- DIRECTIONS FOR THIS TASK: Begin at the line containing "The height and" and retype each line through the end of the records exactly. Include nothing else and no pictures.

(Dataset entries)
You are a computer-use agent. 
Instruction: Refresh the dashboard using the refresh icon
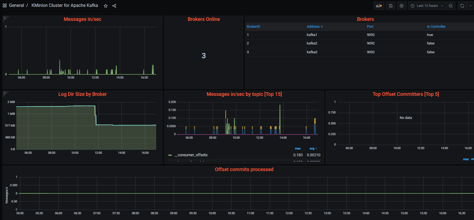462,6

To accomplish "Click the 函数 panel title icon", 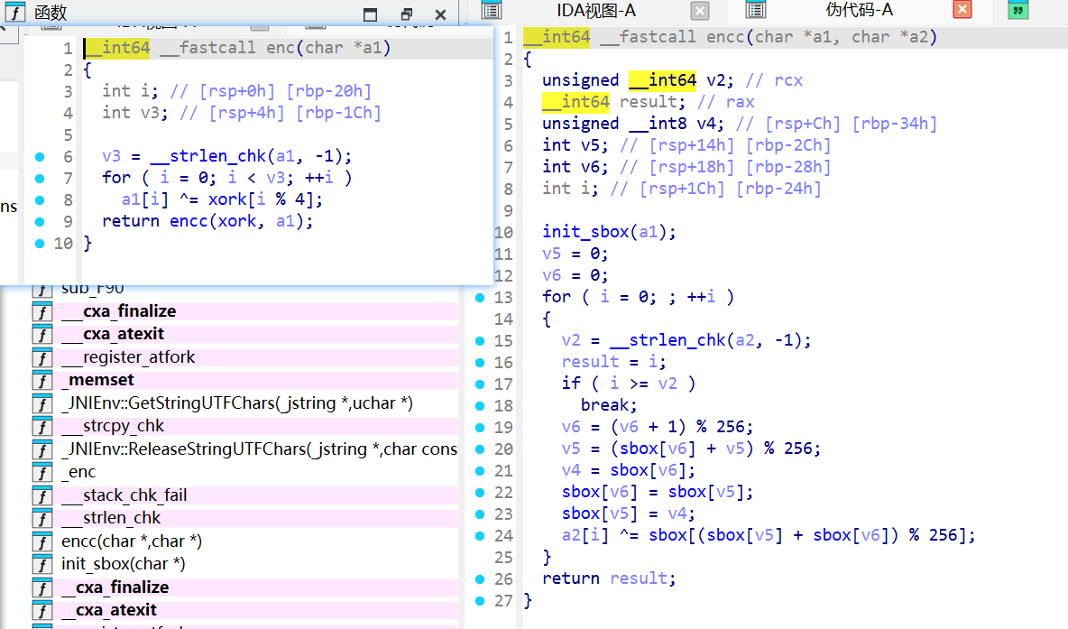I will click(x=16, y=14).
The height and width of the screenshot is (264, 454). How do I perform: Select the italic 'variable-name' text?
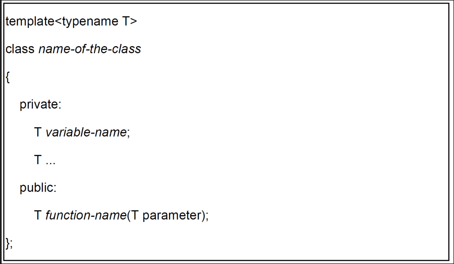[86, 132]
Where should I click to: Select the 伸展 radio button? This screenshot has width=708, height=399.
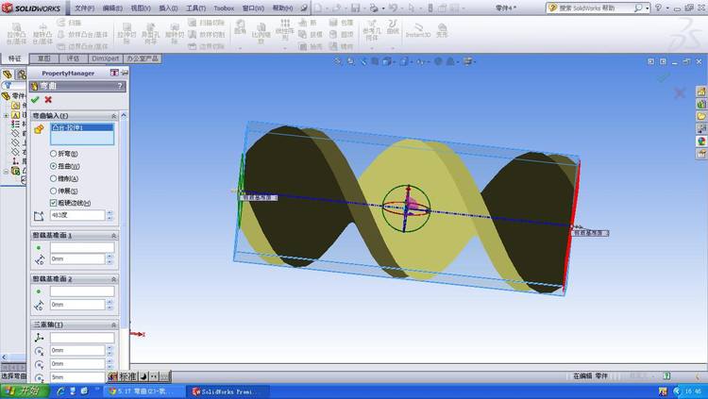point(53,190)
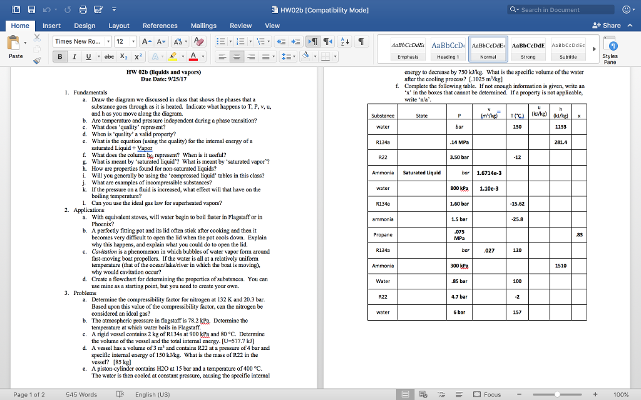641x400 pixels.
Task: Toggle italic formatting
Action: coord(74,56)
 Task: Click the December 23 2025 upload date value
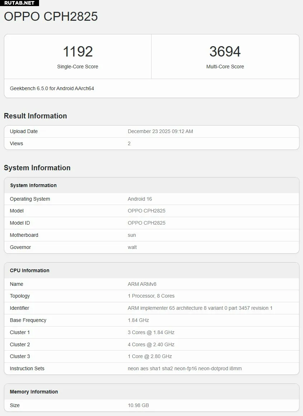coord(160,131)
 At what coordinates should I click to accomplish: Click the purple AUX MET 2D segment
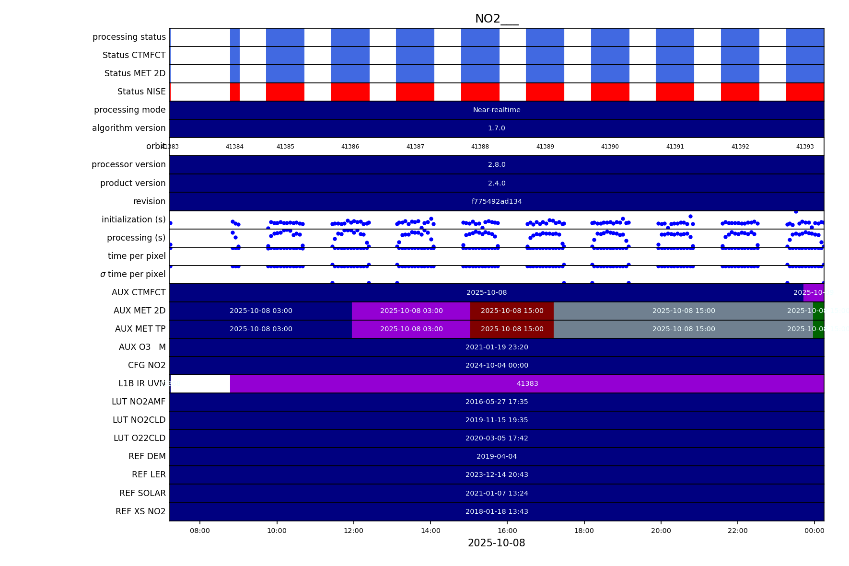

- COMPLETED TASK:
The height and width of the screenshot is (264, 454). How do I perform: Select the italic 'variable-name' text?
[86, 132]
Where should I click to: Select the 伸展 radio button? This screenshot has width=708, height=399.
point(53,190)
641x400 pixels.
Task: Toggle italic formatting
Action: coord(74,56)
 Task: Click the December 23 2025 upload date value
coord(160,131)
 At what coordinates should I click to accomplish: Click the purple AUX MET 2D segment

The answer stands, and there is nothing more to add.